_TASK ITEM_
Gather every line from the entries below that includes "Development".

● ● ● ●

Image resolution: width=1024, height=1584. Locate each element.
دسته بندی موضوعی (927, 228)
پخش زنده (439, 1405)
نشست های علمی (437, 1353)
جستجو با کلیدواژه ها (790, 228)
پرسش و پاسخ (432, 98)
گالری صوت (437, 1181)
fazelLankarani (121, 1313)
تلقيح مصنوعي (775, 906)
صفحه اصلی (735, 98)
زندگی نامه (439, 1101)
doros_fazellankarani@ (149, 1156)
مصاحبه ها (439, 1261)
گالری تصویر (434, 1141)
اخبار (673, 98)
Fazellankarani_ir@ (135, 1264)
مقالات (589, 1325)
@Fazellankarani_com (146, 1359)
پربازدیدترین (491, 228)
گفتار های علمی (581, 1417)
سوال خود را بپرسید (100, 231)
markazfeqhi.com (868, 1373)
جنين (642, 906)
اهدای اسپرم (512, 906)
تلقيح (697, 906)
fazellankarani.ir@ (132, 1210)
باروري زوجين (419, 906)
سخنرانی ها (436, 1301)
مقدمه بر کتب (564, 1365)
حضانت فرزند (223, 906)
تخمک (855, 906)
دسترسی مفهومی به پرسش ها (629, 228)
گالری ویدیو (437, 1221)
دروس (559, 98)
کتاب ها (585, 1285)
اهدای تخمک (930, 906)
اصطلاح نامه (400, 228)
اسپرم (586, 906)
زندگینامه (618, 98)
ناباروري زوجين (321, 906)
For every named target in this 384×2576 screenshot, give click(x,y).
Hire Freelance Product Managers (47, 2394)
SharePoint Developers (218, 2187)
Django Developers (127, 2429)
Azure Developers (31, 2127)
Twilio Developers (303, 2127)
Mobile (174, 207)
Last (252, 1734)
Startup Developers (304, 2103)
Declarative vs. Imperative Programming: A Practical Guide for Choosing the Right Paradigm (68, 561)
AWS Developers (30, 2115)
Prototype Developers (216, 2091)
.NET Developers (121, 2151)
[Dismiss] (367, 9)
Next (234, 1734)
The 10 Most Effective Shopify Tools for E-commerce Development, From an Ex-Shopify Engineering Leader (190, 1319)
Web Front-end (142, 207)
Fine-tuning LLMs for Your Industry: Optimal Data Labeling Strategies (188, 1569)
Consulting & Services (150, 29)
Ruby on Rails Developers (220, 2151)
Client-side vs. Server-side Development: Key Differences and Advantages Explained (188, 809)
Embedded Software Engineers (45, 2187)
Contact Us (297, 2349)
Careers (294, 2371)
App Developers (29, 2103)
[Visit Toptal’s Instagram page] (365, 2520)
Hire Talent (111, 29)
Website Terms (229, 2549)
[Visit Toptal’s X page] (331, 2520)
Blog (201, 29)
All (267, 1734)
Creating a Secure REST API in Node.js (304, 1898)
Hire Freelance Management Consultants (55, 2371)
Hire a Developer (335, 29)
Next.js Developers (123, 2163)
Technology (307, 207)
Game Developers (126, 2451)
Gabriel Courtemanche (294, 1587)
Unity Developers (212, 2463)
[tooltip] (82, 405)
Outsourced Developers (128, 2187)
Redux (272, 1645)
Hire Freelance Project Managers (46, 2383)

● ● ● ●

_TASK RESULT_
The 10 Most Effective Shopify Tools for E-commerce Development, From an Ex-Shopify Engineering Leader (190, 1319)
Client-side vs. Server-side Development: Key Differences and Advantages Explained (188, 809)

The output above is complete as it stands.